エピローグ
数年が経った。
今、僕は中国で教師をしている。
授業が終わったあと、ふと寄り道することがある。
その屋上からは、街の奥にある、懐かしい図書館の屋根が見える。
何度も通ったあの場所。
今はもう、誰の姿も確かめられないけれど――
結局、あの日以来、
彼の姿を、一度も見ることはなかった。
時々、風の向こうに、彼の背中が浮かぶ気がする。
毎回、少しだけ泣いてしまう。
「……最近、何かあったの?」
声をかけてきたのは、知らない青年だった。
まっすぐで、どこか懐かしい目をしていた。
自然と、なぜか話してしまった。
理由なんてわからない。
ただそうしたくなっただけだった。
「……ちょっと、昔のことを思い出して。自分って無様だなぁって感じただけだよ。」
僕が苦笑いで返すと、青年は手を首の後ろに回し、少しだけ首を傾げて言った。
「昔のこと、忘れられないのって悪いことじゃないよ。
無様でも、悲しめるなら――それって、ちゃんと人間らしく生きてる証拠だと思う。

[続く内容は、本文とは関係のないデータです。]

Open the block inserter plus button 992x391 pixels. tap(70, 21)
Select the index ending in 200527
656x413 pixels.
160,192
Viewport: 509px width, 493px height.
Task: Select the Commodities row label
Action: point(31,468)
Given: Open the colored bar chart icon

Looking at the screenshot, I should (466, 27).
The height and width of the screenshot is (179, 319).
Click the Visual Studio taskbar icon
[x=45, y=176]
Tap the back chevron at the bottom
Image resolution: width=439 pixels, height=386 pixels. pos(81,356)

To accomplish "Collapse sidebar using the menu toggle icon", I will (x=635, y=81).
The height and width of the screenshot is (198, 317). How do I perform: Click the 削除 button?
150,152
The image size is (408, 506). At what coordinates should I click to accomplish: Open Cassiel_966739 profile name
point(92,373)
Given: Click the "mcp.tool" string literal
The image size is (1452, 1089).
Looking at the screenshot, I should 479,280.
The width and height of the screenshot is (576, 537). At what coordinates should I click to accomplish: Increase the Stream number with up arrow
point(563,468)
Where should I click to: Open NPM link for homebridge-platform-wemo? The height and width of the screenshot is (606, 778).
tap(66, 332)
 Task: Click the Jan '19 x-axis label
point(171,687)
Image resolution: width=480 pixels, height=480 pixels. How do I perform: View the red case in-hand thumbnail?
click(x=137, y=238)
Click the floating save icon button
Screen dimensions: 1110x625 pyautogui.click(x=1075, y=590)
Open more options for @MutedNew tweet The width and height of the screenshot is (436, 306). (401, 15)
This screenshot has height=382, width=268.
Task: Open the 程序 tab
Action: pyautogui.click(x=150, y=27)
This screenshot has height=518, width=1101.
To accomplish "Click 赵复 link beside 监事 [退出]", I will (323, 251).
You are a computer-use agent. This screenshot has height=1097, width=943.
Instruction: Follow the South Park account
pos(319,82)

」
「……って、昔、誰かに言われたことがあってさ」
青年はそう言って、少しだけ照れたように笑った。
僕ははっとして、思わず青年の顔を見つめた。
その声の調子でも、言葉の選び方でもない。
ただ――それは、黎明がかつて自分に言った言葉だった。
「それに……本当に大切なことは、最後まで口にできないものだしさ。」
その言葉は、誰かに言われたわけじゃないのに、
なぜか、胸の奥にまっすぐ刺さった。
……きっと、あの人も、同じように思っていたんじゃないか。
そう思った瞬間、静かに胸が疼いた。
名前は知らない。
でも、確かにそこに“誰か”がいた。
風が、頰を撫でた。
僕は、そっと目を閉じて、
心の中で、静かに一つの名前を呼んだ。
―黎明。
それだけで、今日は少しだけ、あたたかかった。